For the proposal to pass, it must meet two key thresholds: a quorum (minimum percentage of total token supply participating in the vote) and a majority (e.g., more than 50% of votes cast in favor). These thresholds are set in the governance contract and prevent low-participation proposals from passing. If these thresholds are not met by the deadline, the proposal fails, and any proposer stake may be slashed. A successful vote moves the proposal to the timelock queue.

The timelock period is a mandatory delay between a proposal's approval and its execution. This critical security feature, enforced by a TimelockController contract, gives users and applications time to react to upcoming changes. During this period, the approved transaction call data is publicly visible in the timelock queue. After the delay elapses, any address can call the execute function on the timelock contract to enact the parameter change, finalizing the governance process.
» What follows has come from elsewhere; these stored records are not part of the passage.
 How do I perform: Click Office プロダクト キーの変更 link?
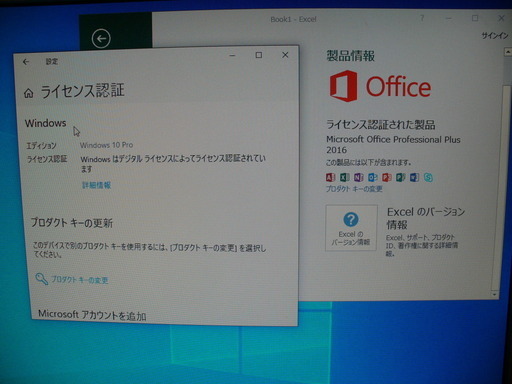click(354, 189)
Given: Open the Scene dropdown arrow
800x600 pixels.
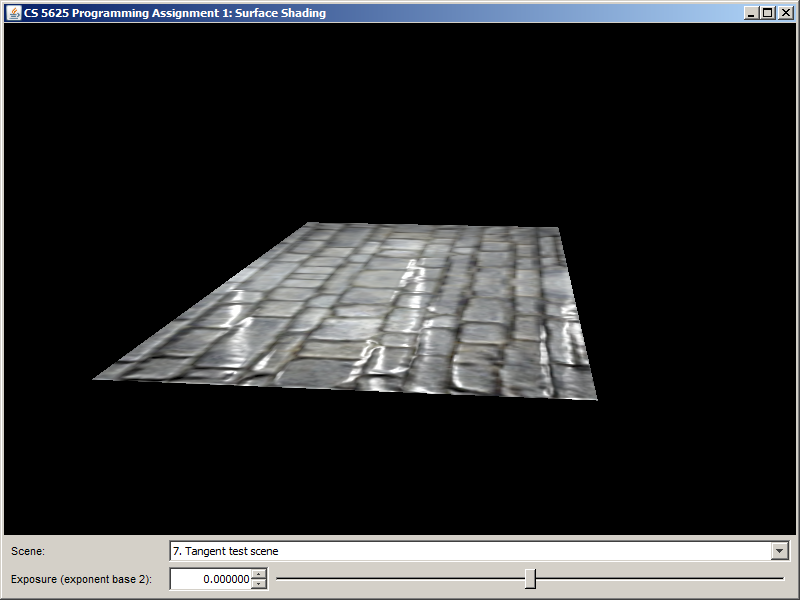Looking at the screenshot, I should 780,551.
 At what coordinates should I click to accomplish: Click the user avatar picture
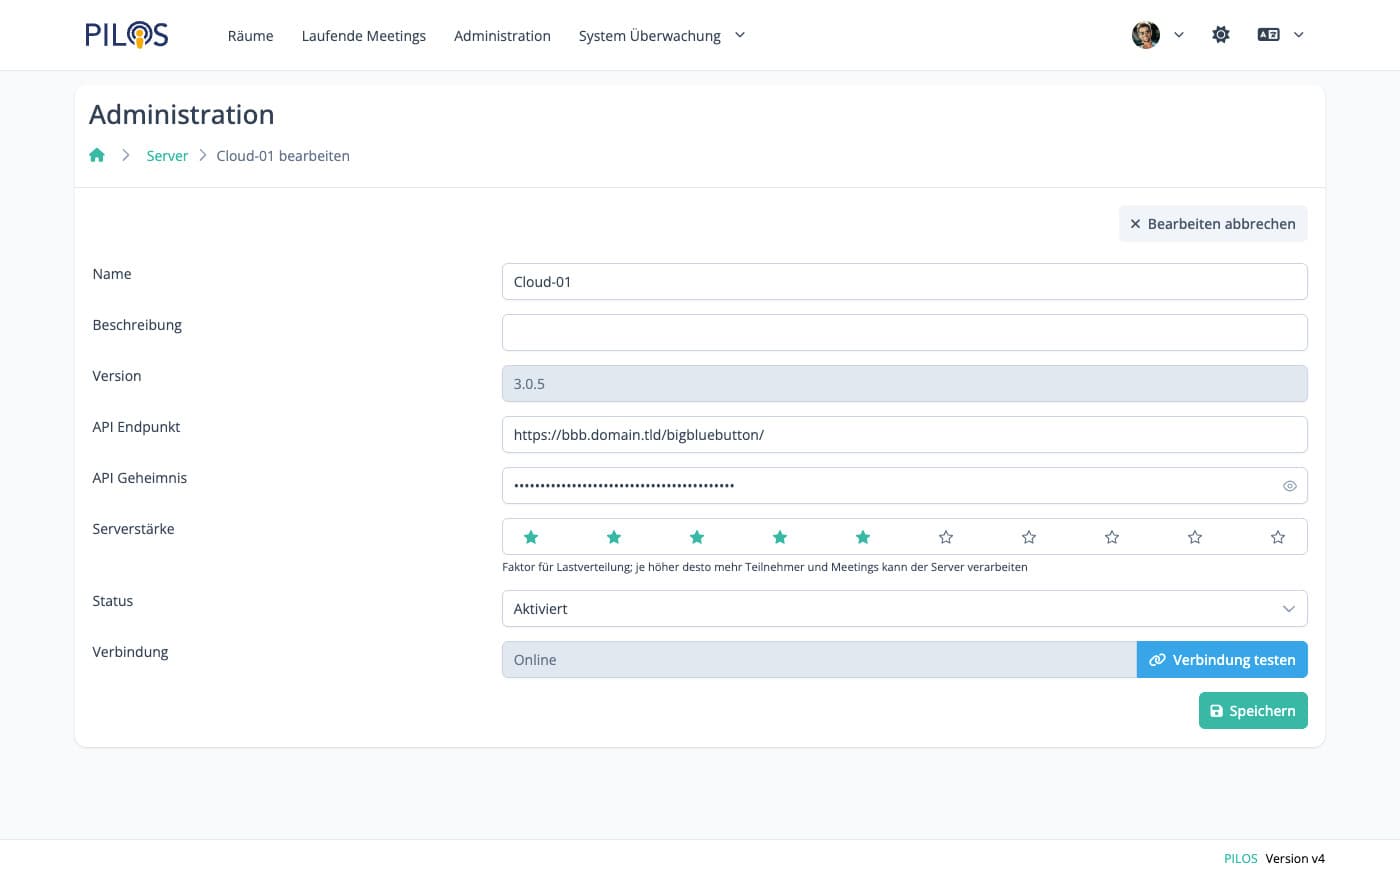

The core architecture of your on-chain voting system defines its security and effectiveness. A well-designed system typically involves a timelock contract that enforces a mandatory delay between a proposal's approval and its execution. This delay is a critical defense mechanism, providing a final window for the community to review and, if necessary, veto malicious parameter changes. Furthermore, integrating with a secure price oracle like Chainlink is non-negotiable for proposals involving financial thresholds, as it prevents governance attacks that could manipulate vote outcomes based on faulty data.

Operational security for governance participants is paramount. Voters must safeguard their private keys, preferably using a hardware wallet for proposal submission and voting. For teams, implementing a multisig wallet as the executor of the timelock contract adds an essential layer of accountability, ensuring no single party can unilaterally enact changes. It is also crucial to establish clear, publicly documented procedures for emergency responses, such as pausing the governance module in the event of a critical vulnerability or a malicious proposal slipping through the safeguards.

Continuous monitoring and community engagement are what sustain a healthy governance process. Use off-chain tools like Tally or Boardroom to track proposal lifecycles, voter participation, and delegate activity. Encourage forum-based discussion on platforms like Commonwealth or Discourse before proposals reach the chain, as this social layer helps surface concerns and build consensus. Regularly audit the governance contracts, especially after upgrades, and consider implementing a bug bounty program to incentivize the discovery of vulnerabilities before they can be exploited.

Finally, view your governance system as a living protocol that must evolve. Start with conservative parameters—a high quorum requirement, a substantial voting delay, and a clear veto process—and adjust them gradually based on community feedback and observed participation. The goal is to create a balanced system that is neither so rigid it paralyzes development nor so flexible it becomes vulnerable to capture. By adhering to these best practices, you establish a transparent, secure, and participatory foundation for the decentralized management of your rollup's sequencer.